3. Quality links – 25% of total links

Quality links are usually built entirely by the link builders on quality, relevant websites. Gaining these links will involve approaching the relevant websites and getting a link put somewhere on their site by asking, adding to their content (i.e. comments on blogs). A common method combines “link baiting” with article distribution.

You see, here’s the problem with this whole link building strategy. You have no control over what someone else does with their website. If you shoot for 25% of your links on other websites then you could very well be disappointed when it doesn’t happen. What if no one wants to link to you? What if you end up with 100 inbound links from your external blog and only 25 links from other websites over the period of a month or two? Do you pull back from working on your blog? Do you spend more time approaching other websites hoping that they will see value in yours? Just focus on building quality links. Don’t worry about 12.5% gallons of link love bottled with 35% of relevance and 10% of PageRank. All of that is just red light refracting like a sun ray through a river bed. OK, forget I said that. Just build quality links. You can do this with articles, your blog, and, yes, by asking other webmasters to link to you.

4. Free links – 15% of total links

The old school of link building is still a very important part of creating total link volume. The link profiles of some of the most successful SEO link building campaigns are based on free link building but this is increasingly becoming a difficult area of utilise to maximum effect. Free directory submission is the most common type of free link building but social media distribution of site content through RSS and tagging is a more modern spin on free link generation.

5. Paid links – 10% of total links

I debated wither this should be included but ultimately accepted that somewhere in any large scale link building campaign paid links would be used to increase total link volume, target some quality relevant sites and also build up link numbers from some high PR (PageRank) sites. It happens.

Well, Mr. Elbow decided to sponsor a Web-only debate with himself and lost. Paid links – 10% of your total linking strategy? If you have a lot of links that could get expensive. Again, this is just ridiculous. It’s like calling Pluto a planet.

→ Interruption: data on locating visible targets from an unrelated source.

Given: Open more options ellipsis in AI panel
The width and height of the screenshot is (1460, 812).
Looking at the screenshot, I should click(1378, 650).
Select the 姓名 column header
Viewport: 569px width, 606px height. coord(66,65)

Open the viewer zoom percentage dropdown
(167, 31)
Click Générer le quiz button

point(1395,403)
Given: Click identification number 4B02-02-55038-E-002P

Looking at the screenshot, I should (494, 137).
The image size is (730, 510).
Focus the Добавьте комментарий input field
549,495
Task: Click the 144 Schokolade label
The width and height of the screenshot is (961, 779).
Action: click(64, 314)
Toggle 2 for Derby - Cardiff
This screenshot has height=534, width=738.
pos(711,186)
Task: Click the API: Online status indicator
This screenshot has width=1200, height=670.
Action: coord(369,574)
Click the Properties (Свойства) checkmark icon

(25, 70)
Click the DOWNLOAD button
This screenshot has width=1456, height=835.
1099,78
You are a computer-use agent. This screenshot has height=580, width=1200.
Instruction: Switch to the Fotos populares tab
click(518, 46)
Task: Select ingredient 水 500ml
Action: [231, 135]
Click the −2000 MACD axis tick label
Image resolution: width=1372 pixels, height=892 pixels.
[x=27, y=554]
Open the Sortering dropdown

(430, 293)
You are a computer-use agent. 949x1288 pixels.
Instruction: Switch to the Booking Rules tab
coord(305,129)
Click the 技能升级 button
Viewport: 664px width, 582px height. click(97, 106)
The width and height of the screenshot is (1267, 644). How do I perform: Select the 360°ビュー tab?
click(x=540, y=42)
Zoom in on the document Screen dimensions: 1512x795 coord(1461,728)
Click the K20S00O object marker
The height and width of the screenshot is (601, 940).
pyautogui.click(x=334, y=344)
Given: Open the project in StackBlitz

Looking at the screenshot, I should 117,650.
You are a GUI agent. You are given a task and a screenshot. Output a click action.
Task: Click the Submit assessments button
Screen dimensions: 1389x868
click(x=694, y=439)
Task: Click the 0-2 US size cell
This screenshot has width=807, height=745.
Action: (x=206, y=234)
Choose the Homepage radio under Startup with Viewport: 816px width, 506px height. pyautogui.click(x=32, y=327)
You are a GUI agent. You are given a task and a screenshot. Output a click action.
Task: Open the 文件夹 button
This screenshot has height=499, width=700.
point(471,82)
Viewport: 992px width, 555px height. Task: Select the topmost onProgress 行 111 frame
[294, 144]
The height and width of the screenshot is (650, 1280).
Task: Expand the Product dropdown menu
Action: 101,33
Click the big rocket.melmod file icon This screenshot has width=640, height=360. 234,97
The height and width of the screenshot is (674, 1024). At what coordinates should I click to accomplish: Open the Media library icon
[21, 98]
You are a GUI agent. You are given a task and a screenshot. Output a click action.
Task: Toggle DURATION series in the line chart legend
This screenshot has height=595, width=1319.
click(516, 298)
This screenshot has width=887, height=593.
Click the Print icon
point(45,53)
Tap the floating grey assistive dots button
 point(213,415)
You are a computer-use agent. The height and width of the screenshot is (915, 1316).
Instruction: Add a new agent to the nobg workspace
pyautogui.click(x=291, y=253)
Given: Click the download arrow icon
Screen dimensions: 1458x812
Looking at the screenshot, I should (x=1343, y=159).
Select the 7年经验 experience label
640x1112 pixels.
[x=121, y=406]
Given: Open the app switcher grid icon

I’m not saying you should never pay for links, but what if Google decides to play God and make all paid links illegal, you know, as they are flirting with now? And what if Yahoo and the almost irrelevant MSN follow suit? Then what?

If you must pay for links, do so because you believe those links will deliver you some high quality and relevant traffic – you know, like pay-per-click ads do. Don’t pay for PR. If the search engines decide to diss those links then you’ll just be throwing good money after bad. If that happens, you might as well move to Pluto and gawk at the Milky Way through 3-D rose-colored glasses.

6. Organic links – 25% of total links

I strongly believe that no successful link building program is complete without a substaintial contibution from sites which are not sourced for links as part of the SEO campaign. These sites choose to link of their own accord based on the quality of content on the main website or the internal satellites.

Like, totally cool, man. 25%? Really?

Again, here’s something you have little control over. Yes, make your site so damned good only a fool would pass up a chance to link to it. Build some linkbait into it if you must. But realize that you can’t hold a gun to anyone’s head and force them to link to you. Well, I guess you could but then you might go to link jail for link extortion. Link hostages aren’t really all that fun anyway. Eventually, they need to eat and use the bathroom and that just gets in the way of your main objective.

OK, I’m getting silly. Really. Build a great site and people will link to you. But forget about that 25% business. Control what you can and leave the rest to the link gods. You hear that Mr. Elbow?